>> Start ARTICLE

On earth, 19 years measured by the sun almost exactly equals 235 months measured by the moon. This is known as the Metonic cycle and was the basis for both the hebrew and babylonian calendar, as well as a "runic calendar" invented in Scandinavia in the middle ages. An attractive property of the calendar is that it can be used to predict eclipses. It's also the basis for predicting the date of Easter.

We could imagine that the martians devise a similar calendar, based on the sun and its two moons. We know the following:

Mars orbital period: 686.971 * 24 hours
Phobos orbital period: 7 hours, 39.2 minutes
Deimos orbital period: 30.312 hours

It turns out that 5 martian orbits equals exactly 10 771 orbits of phobos while two martian orbits equals exactly 1088 orbits of Deimos. Therefore:

The full system of 3 orbits completes one cycle in 10 martian years.

>> End ARTICLE
>> Start COLLECTED MATERIAL

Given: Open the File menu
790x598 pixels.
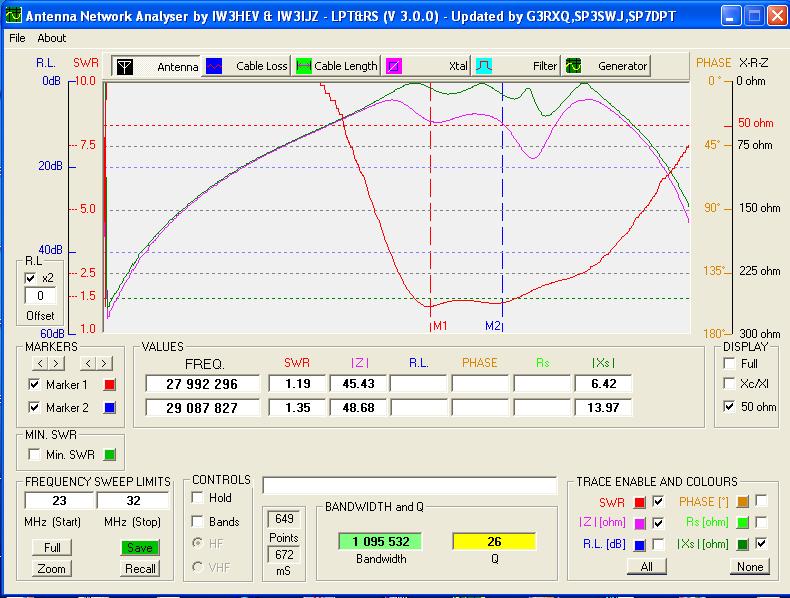Looking at the screenshot, I should [17, 38].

>> End COLLECTED MATERIAL

Please quote the Martian calendar text word for word, beginning at "We could imagine" and stopping after "10 martian years.".

We could imagine that the martians devise a similar calendar, based on the sun and its two moons. We know the following:

Mars orbital period: 686.971 * 24 hours
Phobos orbital period: 7 hours, 39.2 minutes
Deimos orbital period: 30.312 hours

It turns out that 5 martian orbits equals exactly 10 771 orbits of phobos while two martian orbits equals exactly 1088 orbits of Deimos. Therefore:

The full system of 3 orbits completes one cycle in 10 martian years.